R & D Strategy
Compared to large biomolecules, small molecules (MW < 1,500) typically have stronger abilities to penetrate biological barriers, more accessible targets, and can simultaneously act on multiple proteins. Small molecule drugs provide a cost-effective treatment option for global patients due to their more convenient methods of administration, higher stability and convenience in storage and transportation, as well as lower production and drug costs.

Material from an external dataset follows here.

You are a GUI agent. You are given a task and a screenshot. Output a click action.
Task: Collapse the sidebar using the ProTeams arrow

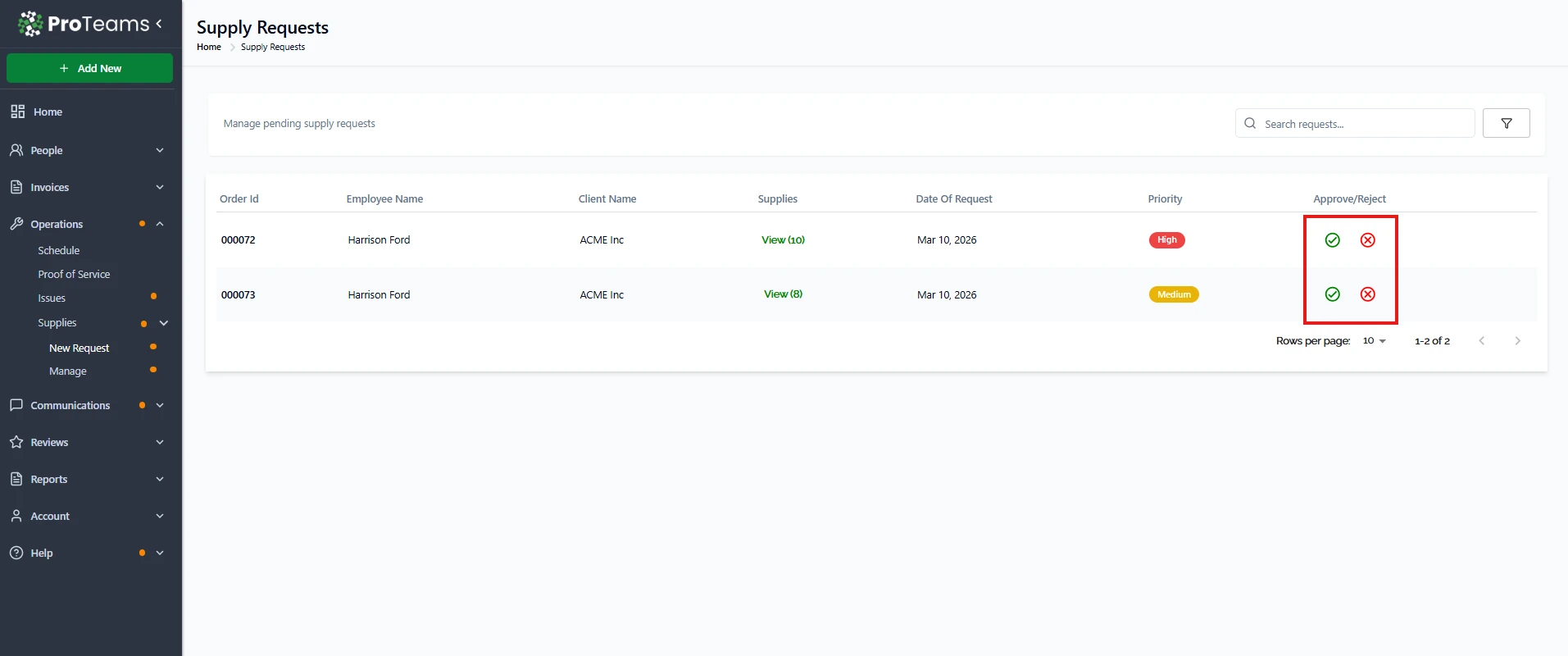159,24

However, due to the smaller contact area with target proteins and fewer interatomic interactions, small molecules require more creative structural design to achieve the desired biological specificity and drug-like properties. Tyligand Bioscience aims to create highly selective small molecule ligands with multiple and precise regulation of signal protein phosphorylation levels, relying on the team's in-depth understanding of biological targets and rich experience in synthetic chemistry, providing more effective, safer, more convenient, and more economical solutions for patients to restore health.

Cancers
Focus on carcinogenesis and tumor tissue characteristics
The phenotypic heterogeneity and evolutionary capacity of malignancies pose great challenges to the task of curing advanced cancers with drugs targeting a single signaling pathway. First, tumor cells have basically the same genome and functions as normal cells, and use normal growth and anti-apoptosis mechanisms to proliferate indefinitely, making it difficult for the immune system to recognize them. The mechanistic dependence of the human immune system on homeostasis and the complexity of multiple regulation provide opportunities for tumor escape.

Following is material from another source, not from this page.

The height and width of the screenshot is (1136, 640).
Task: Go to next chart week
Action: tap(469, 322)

At the same time, the organized tumor cells create a microenvironment suitable for growth, providing nutrient flow, waste disposal, information transmission and other services and structural support, as well as border defenses that hinder immune cell intervention and drug penetration. Therefore, the drug resistance of targeted therapy and the universality of immunotherapy have become the main challenges of cancer research in the world today.
We focus on the carcinogenesis mechanism and tumor tissue characteristics at the molecular level, and are committed to discovering drugs that can precisely and multi-pathway regulate the conduction of oncogenes and their expressed protein signals, providing patients with effective, safe, convenient and accessible treatment options.
Autoimmune Diseases

Due to differences in individual genetic factors and growth environments, the factors leading to the pathogenesis of autoimmune diseases, that is, the imbalance of immune cell functions, are very complicated, but they are mainly related to the appearance of self-antigens. If the immune system resists foreign invading pathogens, such as bacteria, if the antigenic components targeted are the same or similar to the antigenic components of the human body's own cells, the resulting antibodies will also produce an immune response to the own tissues. In addition, certain body components hidden in the body that are normally insulated from the immune system can also become antigens that trigger autoimmune responses when released due to trauma or other reasons.
Traditional treatments rely on drugs that reduce the activity of the immune system, such as corticosteroids, nonsteroidal anti-inflammatory drugs (NSAIDS), and antipurine metabolizers such as methotrexate. A new generation of macromolecular biological drugs selectively blocks the signal transmission of pro-inflammatory factors and their receptors in the body. The side effects and scope of application of these drugs limit their application and effect. We work closely with medical professionals to discover unmet patient needs and actively develop new drugs that act on novel mechanisms and are highly selective for the treatment of autoimmunity.